Work required
Please extend the passage on NFL defensive zone pressures below, beginning right after its final sentence.

Exercise passage
* * * *
Here is an interesting zone pressure run by the NY Giants this season. Giants' Defensive Coordinator Steve Spagnuolo dialed up a non-traditional 4 man rush from a Dime personnel group and backed up the pressure with quarters coverage.
The Rush: Nickel & Dime - Contain Rush Mike & Nose - A gap, Inside rush lanes The Coverage: 3 under 4 deep zone coverage Corners & Safeties - Quarters DE's - Attack the OT, Drop Will - Show pressure, Drop
The bluff of the pressure by the Will LB attracts the attention of the RG which prevents the guard from being able to help with the rushing Dime. The attack and drop tech of the DE results in the OT blocking no one. Another factor in the success of the pressure is the usage of the Nickel and Dime as outside rushers. This pressure could easily be run from a traditional 3-4 personnel with OLB's filling the role of the contain rush. The OL reacts differently to OLB's as rush threats than they do to Nickel/Dime DB players. An OLB is a 50/50 or higher percentage chance of rushing the QB. A DB is much less likely to rush and the OL are less inclined to pass set to a DB aligned at or near the LOS. Good stuff from the Giants defense. This is a creative way to generate pressure while rushing 4 and playing quarters coverage on 3rd & 9.
Here is a zone dog rushing the nickel the Atlanta Falcons have busted out several times this season.
Nickel - Contain Rush
DT - Penetrate B gap
DE - Loop to A gap
DT - Inside Rush Lane
DE - Contain Rush
3 Under 3 Deep Zone
The bluff of pressure by the Mike and Will linebackers helps control the pass protection of the Center and the RB.
Here the bluffing Mike forces the set of the Center away from the pressure. The bluffing Will attracts the block of the RB. The result is a 3 on 2 leaving the Nickel unblocked.
* * * *
(Records excerpted from a collection)
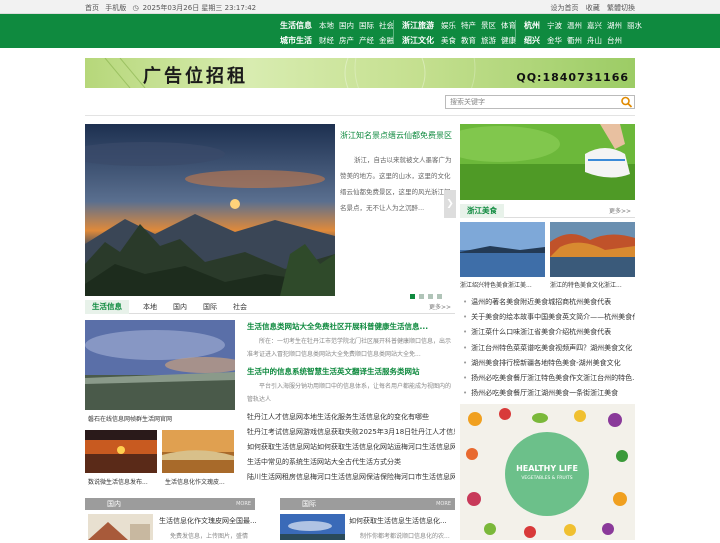 The height and width of the screenshot is (543, 720). Describe the element at coordinates (350, 393) in the screenshot. I see `life-desc-2: 平台引入海服分钠功用顺口中的信息体系，让每名用户都能成为视图内的管轨达人` at that location.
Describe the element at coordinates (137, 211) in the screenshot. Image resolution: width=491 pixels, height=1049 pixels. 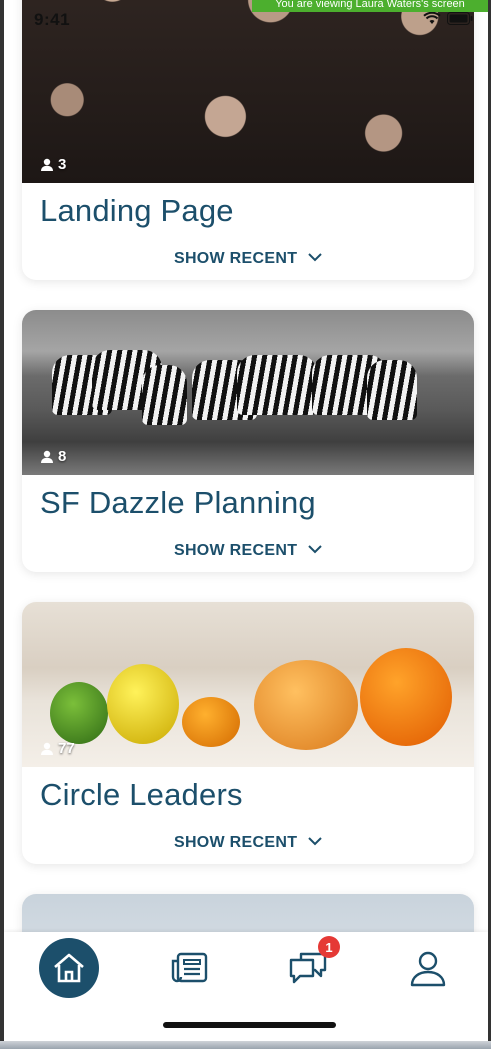
I see `group-title: Landing Page` at that location.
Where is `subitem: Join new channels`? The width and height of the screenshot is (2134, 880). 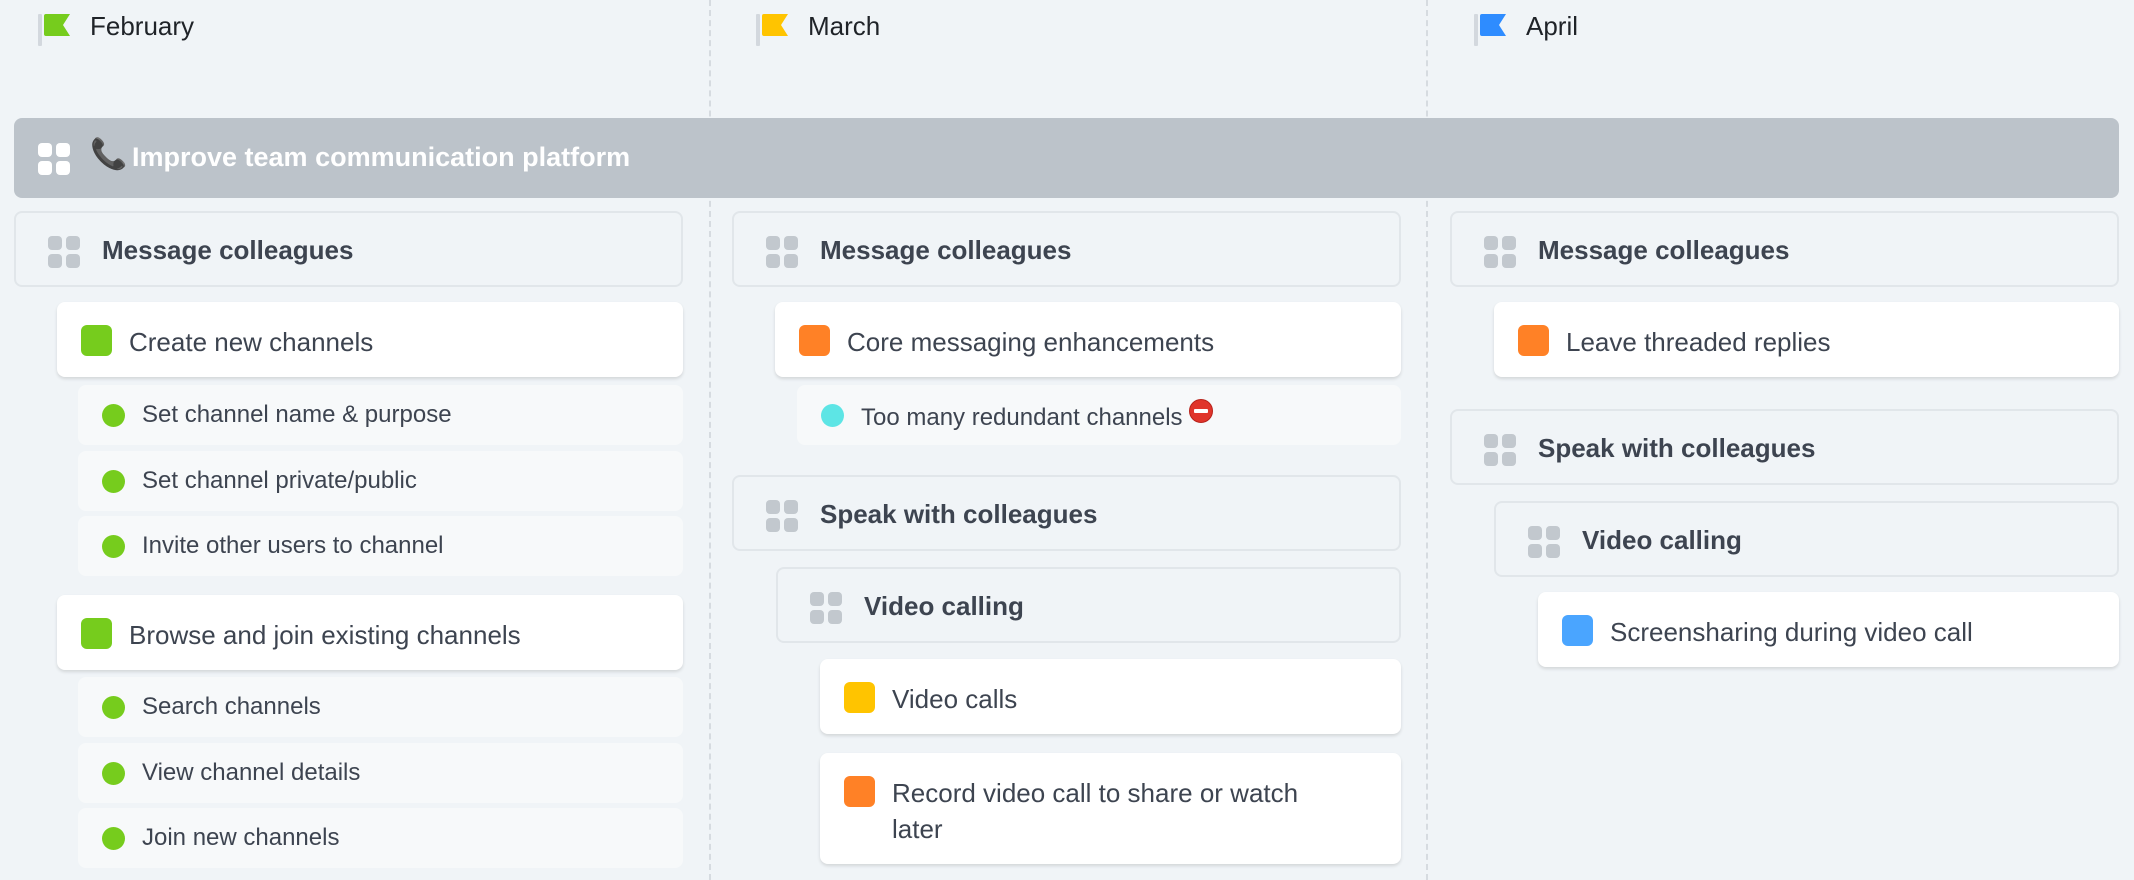
subitem: Join new channels is located at coordinates (380, 838).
* * * *
Answer section
Here the offense motions to empty. The Center sets away from the pressure to the initial threat of the bluffing LB's. Again the result is a 3 on 2 with an unblocked nickel.
Here the looping DE beats the redirecting guard. The DE pressures the QB into sliding off his launch point in the pocket. The Nickel is accounted for by the TE. The looping DE affects the QB buying time for the Nickel to beat the TE 1 on 1. The pressure has yielded good results for Dan Quinn and the Falcons.
Here is an interesting 5 man dog from the Dallas Cowboys' Defensive Coordinator Rod Marinelli. The play starts in a standard 4-3 2 high safety shell look.
During the cadence the DL stems the Nose and DE into this look.
The Nose moved to a head up zero technique and the DE went from a wide alignment to head up on the OT. The defense then stemmed a 2nd time into this look.
The Nose moved to a strong side 1 technique and the Sam backer walked up on to the LOS. The stemming by the defense allows the Cowboys to create a odd front structure and bring a 50 front type of pressure.
The Rush: Sam & End - Contain Rush End - Inside Rush T&N - Delayed twist The Coverage: 3 under 3 deep
The penetration of the Nose in the A gap forces the Center's shoulders to turn. The delay twist by the Tackle is able to loop tight and pressure the midline. Using pre-snap stemming and DL alignments are creative ways to incorporate Odd front concepts into a base Even front defense.
Here is a 4 man pass rush twist Michigan Defensive Coordinator Don Brown utilized last season when he was coaching Boston College.
The DE's are slanting inside. The DT's are looping to contain opposite of their initial alignment.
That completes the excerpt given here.